The Prime Minister’s announcement recently when he averred that the garment factory workers in Cambodia from now on will be entitled to free health care facilities that will be footed by their employers. Besides, the premier also proposed that the workers should get free access to public transport and a hike in minimum monthly wages from $153 to $168.

The Garment Manufacturers Association in Cambodia (GMAC) Deputy General Secretary, Kaing Monika voiced concern about Cambodian firms continuing to stay competitive in the global markets in wake of this cost factor. In his opinion, “Once the new law is implemented, the garment and footwear manufacturers would incur an additional $10 mn cost on a monthly basis, keeping the escalation estimates on the lower side.
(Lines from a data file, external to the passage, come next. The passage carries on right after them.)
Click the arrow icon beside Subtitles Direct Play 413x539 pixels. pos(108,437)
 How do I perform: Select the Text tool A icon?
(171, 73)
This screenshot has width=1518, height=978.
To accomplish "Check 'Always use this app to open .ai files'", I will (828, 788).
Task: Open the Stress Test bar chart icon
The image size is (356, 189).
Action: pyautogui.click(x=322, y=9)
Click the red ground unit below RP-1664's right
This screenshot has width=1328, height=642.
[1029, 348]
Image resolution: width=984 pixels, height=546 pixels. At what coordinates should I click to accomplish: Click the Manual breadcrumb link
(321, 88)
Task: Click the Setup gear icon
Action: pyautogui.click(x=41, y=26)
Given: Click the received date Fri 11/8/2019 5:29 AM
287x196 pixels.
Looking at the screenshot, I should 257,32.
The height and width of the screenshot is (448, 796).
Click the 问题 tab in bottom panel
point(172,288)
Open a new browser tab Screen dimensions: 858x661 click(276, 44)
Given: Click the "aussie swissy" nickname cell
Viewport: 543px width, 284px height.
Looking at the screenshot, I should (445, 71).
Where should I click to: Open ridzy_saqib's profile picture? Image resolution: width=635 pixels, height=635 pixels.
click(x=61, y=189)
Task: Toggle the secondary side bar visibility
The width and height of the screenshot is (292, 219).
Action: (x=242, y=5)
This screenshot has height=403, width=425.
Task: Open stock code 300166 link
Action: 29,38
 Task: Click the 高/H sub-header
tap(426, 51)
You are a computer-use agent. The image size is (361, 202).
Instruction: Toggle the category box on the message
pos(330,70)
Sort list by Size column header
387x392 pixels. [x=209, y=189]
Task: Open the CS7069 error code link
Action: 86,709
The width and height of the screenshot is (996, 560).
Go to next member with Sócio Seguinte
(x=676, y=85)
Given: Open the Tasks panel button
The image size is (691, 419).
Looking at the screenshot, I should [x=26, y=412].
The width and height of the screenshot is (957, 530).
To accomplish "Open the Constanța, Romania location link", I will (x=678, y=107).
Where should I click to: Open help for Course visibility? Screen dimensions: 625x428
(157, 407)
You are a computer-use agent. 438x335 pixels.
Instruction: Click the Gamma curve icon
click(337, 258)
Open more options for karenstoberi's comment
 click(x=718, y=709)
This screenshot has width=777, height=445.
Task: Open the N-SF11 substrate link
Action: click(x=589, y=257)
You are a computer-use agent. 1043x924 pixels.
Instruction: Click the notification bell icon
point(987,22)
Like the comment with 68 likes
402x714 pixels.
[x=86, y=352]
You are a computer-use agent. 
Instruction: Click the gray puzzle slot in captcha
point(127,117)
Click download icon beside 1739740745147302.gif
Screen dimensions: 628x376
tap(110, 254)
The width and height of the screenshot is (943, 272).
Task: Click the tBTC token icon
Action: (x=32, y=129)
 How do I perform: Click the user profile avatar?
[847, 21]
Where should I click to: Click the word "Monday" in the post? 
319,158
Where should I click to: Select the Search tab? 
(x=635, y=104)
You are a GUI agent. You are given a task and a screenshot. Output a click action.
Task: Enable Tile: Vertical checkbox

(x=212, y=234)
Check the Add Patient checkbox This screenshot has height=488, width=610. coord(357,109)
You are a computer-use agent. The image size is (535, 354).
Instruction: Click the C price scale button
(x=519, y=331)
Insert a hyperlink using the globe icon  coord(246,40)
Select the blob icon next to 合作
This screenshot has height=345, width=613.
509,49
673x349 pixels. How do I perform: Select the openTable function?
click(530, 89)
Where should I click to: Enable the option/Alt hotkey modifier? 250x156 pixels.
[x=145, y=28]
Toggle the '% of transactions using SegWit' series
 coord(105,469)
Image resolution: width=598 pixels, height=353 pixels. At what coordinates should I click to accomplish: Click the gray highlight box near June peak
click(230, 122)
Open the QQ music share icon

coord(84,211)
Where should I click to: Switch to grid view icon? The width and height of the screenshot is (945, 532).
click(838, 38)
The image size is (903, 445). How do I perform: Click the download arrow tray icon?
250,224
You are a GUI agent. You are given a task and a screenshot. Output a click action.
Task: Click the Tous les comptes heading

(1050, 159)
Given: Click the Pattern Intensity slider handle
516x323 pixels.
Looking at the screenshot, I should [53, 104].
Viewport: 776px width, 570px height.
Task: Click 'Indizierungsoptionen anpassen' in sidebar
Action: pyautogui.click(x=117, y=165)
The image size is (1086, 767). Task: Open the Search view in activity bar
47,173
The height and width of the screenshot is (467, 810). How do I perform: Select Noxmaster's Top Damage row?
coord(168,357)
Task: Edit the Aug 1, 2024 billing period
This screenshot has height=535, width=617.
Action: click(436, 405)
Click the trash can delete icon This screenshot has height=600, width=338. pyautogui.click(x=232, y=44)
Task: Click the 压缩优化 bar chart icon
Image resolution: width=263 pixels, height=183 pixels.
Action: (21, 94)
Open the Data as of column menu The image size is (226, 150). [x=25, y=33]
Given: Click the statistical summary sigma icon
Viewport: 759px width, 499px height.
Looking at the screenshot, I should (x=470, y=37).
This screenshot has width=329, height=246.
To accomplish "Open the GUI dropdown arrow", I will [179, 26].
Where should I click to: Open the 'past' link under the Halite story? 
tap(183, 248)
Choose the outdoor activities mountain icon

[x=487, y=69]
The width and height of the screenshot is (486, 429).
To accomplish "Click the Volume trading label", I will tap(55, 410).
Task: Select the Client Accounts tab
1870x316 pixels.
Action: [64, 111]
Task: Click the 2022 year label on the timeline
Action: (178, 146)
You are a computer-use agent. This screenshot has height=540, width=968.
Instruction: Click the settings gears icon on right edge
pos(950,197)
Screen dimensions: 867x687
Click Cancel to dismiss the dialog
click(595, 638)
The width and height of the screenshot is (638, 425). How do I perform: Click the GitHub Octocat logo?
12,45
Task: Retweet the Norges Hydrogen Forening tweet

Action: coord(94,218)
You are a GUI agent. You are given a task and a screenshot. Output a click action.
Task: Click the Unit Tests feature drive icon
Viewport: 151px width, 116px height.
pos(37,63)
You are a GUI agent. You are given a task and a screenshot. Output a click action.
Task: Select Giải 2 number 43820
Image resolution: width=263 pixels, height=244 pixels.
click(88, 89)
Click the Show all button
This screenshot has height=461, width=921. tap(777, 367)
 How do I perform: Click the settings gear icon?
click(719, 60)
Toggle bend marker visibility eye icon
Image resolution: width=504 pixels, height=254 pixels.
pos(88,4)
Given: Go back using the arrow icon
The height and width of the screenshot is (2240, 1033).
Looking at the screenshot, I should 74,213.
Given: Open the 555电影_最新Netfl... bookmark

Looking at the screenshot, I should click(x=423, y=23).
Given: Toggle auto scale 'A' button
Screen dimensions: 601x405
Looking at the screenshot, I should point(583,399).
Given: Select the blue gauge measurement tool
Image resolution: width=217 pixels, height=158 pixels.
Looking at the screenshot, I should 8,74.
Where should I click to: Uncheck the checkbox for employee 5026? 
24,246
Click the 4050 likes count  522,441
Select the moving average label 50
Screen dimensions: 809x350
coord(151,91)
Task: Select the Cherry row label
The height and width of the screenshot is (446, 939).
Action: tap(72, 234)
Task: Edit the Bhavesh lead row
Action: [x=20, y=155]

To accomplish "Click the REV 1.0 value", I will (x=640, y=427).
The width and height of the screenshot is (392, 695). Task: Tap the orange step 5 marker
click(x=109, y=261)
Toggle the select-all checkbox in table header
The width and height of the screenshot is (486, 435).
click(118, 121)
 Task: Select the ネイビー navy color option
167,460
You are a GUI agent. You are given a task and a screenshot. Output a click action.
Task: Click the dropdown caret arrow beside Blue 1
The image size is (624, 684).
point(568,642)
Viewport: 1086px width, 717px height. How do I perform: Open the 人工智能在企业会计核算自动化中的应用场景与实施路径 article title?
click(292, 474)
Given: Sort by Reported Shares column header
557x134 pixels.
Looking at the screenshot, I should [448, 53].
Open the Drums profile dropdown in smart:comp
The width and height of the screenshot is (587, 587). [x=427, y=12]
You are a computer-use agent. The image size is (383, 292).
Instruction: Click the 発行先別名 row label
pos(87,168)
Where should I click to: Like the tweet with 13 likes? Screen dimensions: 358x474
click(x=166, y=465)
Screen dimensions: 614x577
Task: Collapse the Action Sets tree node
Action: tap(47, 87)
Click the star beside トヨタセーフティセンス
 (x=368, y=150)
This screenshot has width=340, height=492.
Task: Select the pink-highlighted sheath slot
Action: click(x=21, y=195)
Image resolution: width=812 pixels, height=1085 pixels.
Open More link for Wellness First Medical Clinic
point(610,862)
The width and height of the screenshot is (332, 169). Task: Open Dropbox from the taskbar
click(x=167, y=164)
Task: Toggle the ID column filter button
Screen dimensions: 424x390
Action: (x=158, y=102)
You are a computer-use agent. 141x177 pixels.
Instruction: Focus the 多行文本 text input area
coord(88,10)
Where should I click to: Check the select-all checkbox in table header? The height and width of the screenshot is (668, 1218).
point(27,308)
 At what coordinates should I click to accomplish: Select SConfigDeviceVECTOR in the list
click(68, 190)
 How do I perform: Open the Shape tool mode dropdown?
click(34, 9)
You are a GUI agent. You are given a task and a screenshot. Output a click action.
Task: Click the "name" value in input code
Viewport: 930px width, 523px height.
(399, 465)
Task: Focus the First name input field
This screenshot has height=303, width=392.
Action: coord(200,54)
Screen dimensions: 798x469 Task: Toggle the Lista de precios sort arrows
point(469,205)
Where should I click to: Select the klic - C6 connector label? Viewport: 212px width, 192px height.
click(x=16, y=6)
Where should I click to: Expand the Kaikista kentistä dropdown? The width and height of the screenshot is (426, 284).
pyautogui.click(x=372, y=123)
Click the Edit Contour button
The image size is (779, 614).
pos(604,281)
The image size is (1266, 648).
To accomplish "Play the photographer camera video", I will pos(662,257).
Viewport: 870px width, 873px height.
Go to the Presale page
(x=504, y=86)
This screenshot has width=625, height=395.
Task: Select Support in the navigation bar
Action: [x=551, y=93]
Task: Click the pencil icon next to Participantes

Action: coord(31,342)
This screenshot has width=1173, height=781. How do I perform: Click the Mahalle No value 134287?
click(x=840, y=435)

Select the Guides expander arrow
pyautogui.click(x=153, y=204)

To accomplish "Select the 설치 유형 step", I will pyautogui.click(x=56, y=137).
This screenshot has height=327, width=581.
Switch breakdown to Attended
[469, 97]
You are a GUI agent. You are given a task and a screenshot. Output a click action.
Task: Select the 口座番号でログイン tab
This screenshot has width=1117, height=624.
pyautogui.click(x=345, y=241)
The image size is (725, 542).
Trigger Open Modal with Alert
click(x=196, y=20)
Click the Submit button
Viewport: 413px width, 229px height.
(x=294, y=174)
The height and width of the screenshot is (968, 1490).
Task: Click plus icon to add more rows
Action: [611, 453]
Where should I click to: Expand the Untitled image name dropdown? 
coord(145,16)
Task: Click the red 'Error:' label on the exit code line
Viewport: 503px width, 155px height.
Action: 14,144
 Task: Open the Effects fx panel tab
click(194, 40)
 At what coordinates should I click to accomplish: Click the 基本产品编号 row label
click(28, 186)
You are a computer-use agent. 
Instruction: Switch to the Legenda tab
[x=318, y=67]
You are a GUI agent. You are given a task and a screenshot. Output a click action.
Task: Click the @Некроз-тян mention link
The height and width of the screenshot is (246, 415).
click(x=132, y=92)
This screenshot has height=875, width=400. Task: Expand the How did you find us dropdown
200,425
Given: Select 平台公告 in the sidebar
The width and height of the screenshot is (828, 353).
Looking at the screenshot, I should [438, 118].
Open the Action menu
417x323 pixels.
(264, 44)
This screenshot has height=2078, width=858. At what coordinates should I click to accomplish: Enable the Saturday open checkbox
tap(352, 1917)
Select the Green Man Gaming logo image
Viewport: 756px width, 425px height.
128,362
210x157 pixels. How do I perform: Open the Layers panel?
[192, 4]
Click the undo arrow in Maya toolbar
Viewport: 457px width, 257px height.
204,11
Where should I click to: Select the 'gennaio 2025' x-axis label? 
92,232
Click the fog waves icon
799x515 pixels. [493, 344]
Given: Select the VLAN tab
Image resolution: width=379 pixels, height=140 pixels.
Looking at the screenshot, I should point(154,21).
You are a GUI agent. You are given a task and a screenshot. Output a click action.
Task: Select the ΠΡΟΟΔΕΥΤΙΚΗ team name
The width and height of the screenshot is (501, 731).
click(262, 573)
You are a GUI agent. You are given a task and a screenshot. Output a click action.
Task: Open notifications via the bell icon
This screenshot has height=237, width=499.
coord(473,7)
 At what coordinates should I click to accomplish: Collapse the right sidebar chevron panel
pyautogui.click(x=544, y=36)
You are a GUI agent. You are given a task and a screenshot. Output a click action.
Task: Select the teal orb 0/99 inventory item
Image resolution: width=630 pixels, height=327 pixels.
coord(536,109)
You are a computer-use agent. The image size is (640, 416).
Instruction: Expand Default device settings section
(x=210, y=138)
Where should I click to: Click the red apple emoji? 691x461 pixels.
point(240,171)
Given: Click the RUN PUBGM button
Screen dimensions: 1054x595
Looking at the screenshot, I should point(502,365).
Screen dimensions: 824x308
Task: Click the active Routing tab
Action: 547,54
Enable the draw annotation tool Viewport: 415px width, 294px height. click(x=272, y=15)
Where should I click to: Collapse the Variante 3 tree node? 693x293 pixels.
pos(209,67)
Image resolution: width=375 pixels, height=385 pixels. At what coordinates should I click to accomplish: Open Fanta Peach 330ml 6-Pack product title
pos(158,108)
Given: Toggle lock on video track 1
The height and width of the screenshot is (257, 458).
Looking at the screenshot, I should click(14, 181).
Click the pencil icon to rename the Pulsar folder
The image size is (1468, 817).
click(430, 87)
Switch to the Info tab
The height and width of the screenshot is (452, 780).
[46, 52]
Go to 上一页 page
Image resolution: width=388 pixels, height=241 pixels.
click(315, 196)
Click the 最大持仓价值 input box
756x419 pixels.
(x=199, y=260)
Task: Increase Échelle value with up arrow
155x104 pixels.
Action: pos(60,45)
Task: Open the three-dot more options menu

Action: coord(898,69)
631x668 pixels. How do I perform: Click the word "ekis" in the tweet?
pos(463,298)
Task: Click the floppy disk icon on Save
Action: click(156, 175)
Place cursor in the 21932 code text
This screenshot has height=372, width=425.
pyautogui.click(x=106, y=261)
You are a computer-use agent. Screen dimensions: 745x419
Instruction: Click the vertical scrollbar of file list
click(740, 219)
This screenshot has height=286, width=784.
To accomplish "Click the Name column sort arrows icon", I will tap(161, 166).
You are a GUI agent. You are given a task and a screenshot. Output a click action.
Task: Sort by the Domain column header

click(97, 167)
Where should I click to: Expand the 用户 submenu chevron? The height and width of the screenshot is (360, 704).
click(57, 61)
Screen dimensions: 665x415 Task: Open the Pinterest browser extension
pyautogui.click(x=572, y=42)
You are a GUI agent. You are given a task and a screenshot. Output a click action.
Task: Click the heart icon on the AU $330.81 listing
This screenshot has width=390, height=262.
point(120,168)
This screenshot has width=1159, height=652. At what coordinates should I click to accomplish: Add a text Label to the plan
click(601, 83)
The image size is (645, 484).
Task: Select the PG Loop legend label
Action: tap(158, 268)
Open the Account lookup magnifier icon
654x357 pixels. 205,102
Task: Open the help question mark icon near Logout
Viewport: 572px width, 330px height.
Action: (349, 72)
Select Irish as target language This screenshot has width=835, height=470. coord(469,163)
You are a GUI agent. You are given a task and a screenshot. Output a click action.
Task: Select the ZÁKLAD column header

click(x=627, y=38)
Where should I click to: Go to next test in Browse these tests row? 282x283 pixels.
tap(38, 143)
Besides, the expenditure towards health care would entail an addition of $3.5 mn on a monthly basis.”

He however, expressed the sentiment that the government had arrived at the decision to grant benefits to the workers after careful consideration and a detailed study of conditions. “In view of this, we can only hope that our government facilitates us manufacturers by coming up with some encouraging policies that might nullify the cost escalation that’s bound to take place,” he said.

Pointing out that in the absence of such a compensatory move, there would be untold hardships for the manufacturers to combat, Kaing suggested that to alleviate the pain, the government could initiate steps like lowering the electricity tariffs, cutting down on red tape and enhancing the logistics system.” In the recently concluded year the country’s garment and footwear industry yielded revenues to the tune of $6.5 bn. At the same time, it employed more than 700,000 workers. The rise in factory workers wages should be seen from a cumulative perspective as in the current year the wages increased from $140 in 2016 to $153.

Compounding the minimum wage rise is the government’s move to set up a national scheme under the aegis of National Social Security Fund to provide workers with free health insurance and injury compensation. At present, the worker and the employer contribute 1.3 per cent of the gross monthly salary and share the burden. The Prime Minister’s announcement entails that the burden of the entire cost of health insurance will be shifted to the employer.